■ SELECTED EXTRACT
Hanson added that a number of conservative colleagues with whom he’s recently spoken think that Bush has “flipped his lid” on foreign policy, that the president is “drunk on Wilsonian idealism.”
Hanson sees a necessary break with the bad players of the region if democracy is going to flourish there. “I think what’s going on right now in Lebanon is amazing, and in Iraq, too,” he says. “I’m not a utopian, but I think as [the region] moves further in this direction you’re going to see the severing of a lot of ties — with military officers and intelligence groups, with autocrats and royalty.
“A lot of the old ways of doing business have to change. You can’t promote torture. You can no longer promote a guy like King Abdullah, or Hosni Mubarak’s son, or any of these people. Saudi Arabia is one of the worst societies in the world. Prince Bandar should be put out of business.”

■ SUPPLIED DATA
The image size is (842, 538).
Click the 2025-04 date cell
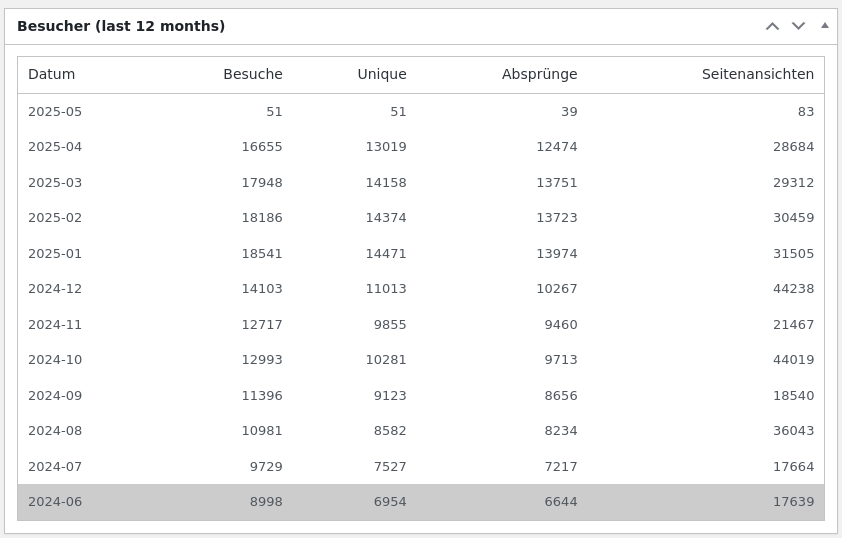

■ WRITTEN EXERCISE 1
Name every country mentioned in the passage about Hanson.
■ WRITTEN EXERCISE 2
From the passage about Hanson, extract everything from "Hanson sees a" down to "autocrats and royalty.".
Base every answer on the passage about Hanson and nothing else.

■ EXERCISE SOLUTION 1
Lebanon, Iraq, Saudi Arabia

■ EXERCISE SOLUTION 2
Hanson sees a necessary break with the bad players of the region if democracy is going to flourish there. “I think what’s going on right now in Lebanon is amazing, and in Iraq, too,” he says. “I’m not a utopian, but I think as [the region] moves further in this direction you’re going to see the severing of a lot of ties — with military officers and intelligence groups, with autocrats and royalty.